Is using "all" instead of "all used up" a regional thing?
This was a common usage in the speech of the Mennonite families who lived around me in Southern Ontario (outside K-W; on my drivers license it just said G.C.T for German Company Tract) and we picked it up as children. The connection between the "Pennsylvania Dutch" (actually Deutsch) and the Ontario Mennonites is pretty straightforward. My poor mother still thinks that many Mennonite turns of phrase are stereotypically Canadian :-), including this use of "all".
This is regional but more localized than geography. @Kate Gregory's answer is correct. My mother's family is from Philadelphia, Pennsylvania which is in the far eastern corner of the state. That usage, "all" instead of "all used up", is not standard there.

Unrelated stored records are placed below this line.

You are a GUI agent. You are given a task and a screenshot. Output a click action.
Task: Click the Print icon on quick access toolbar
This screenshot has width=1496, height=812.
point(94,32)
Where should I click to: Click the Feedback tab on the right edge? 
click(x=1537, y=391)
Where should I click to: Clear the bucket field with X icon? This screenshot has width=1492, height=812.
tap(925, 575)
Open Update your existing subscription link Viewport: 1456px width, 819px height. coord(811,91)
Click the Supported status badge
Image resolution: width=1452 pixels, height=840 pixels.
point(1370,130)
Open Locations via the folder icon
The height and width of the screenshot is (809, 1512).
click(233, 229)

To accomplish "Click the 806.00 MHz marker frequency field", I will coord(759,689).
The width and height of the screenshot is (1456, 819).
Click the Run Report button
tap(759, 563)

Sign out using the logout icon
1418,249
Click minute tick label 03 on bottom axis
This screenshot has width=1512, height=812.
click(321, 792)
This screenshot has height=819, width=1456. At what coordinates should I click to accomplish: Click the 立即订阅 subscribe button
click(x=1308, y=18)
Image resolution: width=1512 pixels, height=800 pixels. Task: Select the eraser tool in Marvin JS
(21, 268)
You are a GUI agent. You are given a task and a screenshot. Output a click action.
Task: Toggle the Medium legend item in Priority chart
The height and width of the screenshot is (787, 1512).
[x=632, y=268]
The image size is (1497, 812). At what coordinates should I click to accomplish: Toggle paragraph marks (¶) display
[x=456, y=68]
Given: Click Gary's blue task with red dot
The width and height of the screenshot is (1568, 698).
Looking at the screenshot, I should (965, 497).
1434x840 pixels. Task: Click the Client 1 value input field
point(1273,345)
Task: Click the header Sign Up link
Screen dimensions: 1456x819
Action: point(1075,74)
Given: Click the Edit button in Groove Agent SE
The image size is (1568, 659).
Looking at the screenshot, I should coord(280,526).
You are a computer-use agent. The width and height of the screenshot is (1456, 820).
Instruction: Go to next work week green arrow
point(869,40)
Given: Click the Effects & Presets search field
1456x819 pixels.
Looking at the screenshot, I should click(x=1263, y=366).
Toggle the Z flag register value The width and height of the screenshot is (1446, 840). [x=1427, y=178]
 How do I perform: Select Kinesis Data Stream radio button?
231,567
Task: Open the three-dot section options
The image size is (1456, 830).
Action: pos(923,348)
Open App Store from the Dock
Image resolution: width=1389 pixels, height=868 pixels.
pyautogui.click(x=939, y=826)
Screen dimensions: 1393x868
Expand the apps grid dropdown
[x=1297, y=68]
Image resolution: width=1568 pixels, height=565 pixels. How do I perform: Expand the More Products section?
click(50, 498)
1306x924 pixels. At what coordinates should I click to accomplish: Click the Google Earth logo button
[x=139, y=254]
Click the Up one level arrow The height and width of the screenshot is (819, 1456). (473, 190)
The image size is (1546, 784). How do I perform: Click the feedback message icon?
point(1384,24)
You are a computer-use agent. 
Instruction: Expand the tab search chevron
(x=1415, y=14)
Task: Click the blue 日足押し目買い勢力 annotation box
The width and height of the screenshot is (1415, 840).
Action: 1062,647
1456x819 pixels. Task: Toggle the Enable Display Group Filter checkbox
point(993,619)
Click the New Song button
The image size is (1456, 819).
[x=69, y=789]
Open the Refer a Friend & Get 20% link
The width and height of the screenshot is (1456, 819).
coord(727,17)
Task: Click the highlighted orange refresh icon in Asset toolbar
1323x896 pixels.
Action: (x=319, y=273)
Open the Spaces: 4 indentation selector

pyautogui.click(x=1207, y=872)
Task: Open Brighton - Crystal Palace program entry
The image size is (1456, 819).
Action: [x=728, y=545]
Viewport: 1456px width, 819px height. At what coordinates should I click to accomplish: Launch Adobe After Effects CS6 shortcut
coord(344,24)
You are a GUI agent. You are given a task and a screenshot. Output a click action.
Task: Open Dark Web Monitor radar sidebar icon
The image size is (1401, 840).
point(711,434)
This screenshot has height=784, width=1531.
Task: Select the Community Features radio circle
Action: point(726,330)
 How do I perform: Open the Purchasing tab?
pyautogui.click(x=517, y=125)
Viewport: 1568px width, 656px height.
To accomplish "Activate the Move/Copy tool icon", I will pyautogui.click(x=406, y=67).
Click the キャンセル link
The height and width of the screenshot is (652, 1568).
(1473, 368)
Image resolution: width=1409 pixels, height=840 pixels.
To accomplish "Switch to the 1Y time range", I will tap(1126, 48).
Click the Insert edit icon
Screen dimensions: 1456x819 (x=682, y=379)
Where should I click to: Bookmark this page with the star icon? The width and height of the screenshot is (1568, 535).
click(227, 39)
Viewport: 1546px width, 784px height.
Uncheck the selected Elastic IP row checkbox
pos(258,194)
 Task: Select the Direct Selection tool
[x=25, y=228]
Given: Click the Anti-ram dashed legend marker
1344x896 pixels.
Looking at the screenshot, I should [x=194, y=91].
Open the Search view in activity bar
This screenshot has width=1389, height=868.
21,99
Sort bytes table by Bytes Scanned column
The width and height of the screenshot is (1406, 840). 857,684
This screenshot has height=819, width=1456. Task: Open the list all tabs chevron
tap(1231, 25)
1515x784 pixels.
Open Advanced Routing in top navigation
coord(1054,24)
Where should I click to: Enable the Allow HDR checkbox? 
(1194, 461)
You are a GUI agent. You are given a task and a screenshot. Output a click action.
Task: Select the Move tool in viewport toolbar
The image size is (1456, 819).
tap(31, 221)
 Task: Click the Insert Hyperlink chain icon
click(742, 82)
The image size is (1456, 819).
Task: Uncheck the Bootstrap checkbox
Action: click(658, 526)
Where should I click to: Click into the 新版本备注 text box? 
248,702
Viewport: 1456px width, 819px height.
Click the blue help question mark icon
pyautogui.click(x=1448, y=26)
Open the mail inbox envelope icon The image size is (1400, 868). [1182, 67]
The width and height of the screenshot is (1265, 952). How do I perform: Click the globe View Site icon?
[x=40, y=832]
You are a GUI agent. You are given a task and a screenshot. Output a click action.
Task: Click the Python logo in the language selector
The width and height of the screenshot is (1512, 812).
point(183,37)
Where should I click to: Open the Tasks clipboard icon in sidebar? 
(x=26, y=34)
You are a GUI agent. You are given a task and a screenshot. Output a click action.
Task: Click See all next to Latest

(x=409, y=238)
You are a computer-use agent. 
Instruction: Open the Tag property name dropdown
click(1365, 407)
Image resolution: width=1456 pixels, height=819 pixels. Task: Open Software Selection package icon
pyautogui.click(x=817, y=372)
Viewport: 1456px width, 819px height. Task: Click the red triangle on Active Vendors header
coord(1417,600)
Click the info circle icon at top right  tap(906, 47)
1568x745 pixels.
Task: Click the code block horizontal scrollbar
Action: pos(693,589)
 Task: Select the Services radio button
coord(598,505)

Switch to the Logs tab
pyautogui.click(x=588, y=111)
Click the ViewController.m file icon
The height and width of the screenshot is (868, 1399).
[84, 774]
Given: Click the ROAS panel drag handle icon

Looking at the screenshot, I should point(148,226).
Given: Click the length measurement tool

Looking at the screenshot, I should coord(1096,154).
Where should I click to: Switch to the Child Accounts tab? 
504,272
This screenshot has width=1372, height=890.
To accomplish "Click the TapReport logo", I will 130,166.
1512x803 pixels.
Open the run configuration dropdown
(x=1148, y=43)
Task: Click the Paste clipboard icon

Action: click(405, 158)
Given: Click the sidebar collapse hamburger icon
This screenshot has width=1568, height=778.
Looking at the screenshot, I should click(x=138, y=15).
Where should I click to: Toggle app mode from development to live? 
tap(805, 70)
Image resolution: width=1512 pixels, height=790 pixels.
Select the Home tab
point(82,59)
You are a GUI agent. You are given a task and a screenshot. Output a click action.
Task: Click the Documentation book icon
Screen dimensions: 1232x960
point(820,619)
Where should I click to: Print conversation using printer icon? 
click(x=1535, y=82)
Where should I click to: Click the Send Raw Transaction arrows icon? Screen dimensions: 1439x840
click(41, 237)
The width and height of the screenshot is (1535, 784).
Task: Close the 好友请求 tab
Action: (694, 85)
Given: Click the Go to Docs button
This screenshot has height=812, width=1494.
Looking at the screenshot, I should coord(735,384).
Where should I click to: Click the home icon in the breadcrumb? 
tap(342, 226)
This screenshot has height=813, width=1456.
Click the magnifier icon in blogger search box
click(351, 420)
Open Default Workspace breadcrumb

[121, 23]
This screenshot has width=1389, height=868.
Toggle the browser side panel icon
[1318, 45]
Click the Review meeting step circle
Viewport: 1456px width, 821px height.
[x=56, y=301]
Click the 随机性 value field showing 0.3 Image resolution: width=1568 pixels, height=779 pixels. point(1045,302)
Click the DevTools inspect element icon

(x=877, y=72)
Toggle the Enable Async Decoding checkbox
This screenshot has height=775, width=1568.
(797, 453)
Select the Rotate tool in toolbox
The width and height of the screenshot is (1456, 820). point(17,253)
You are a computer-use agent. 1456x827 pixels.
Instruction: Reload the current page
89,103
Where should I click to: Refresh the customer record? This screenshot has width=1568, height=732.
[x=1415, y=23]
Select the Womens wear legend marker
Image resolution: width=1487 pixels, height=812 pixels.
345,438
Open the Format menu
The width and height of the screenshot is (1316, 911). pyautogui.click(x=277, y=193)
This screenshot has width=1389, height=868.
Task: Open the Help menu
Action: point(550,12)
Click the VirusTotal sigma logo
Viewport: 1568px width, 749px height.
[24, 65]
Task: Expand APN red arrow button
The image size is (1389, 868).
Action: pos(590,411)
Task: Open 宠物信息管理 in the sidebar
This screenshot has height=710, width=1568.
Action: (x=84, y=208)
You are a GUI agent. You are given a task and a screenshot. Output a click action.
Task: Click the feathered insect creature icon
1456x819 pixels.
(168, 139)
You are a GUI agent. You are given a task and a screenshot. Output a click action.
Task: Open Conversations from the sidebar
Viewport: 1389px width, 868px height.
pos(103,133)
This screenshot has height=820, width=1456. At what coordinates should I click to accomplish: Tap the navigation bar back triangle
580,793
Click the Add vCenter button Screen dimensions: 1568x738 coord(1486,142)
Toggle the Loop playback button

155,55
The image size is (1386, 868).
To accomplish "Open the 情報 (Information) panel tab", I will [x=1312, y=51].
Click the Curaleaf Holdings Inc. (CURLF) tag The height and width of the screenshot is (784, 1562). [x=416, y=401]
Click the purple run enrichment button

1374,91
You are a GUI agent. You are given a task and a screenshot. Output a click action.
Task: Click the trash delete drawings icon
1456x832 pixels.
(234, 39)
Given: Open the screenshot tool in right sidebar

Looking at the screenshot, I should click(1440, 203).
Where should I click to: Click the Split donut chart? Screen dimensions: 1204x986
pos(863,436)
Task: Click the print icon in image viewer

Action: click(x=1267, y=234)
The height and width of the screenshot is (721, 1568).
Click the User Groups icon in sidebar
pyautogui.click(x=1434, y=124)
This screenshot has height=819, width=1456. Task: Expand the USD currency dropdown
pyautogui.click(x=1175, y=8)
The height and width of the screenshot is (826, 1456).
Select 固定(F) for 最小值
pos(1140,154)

My grandmother and great-uncles moved to south central Pennsylvania, near Lancaster and Harrisburg. In that very specific area, the"Pennsylvania Dutch" or "Amish country", I recall them saying that they heard many different usages of English at work. One was:
The milk is all
(or more importantly, "The chocolate is all").
My great-uncles spoke German and Danish, probably Yiddish but wouldn't acknowledge it, so they noticed these sort of expressions. Their rather heavily accented English was easily understood in this part of the state, which was a welcome change from Philadelphia.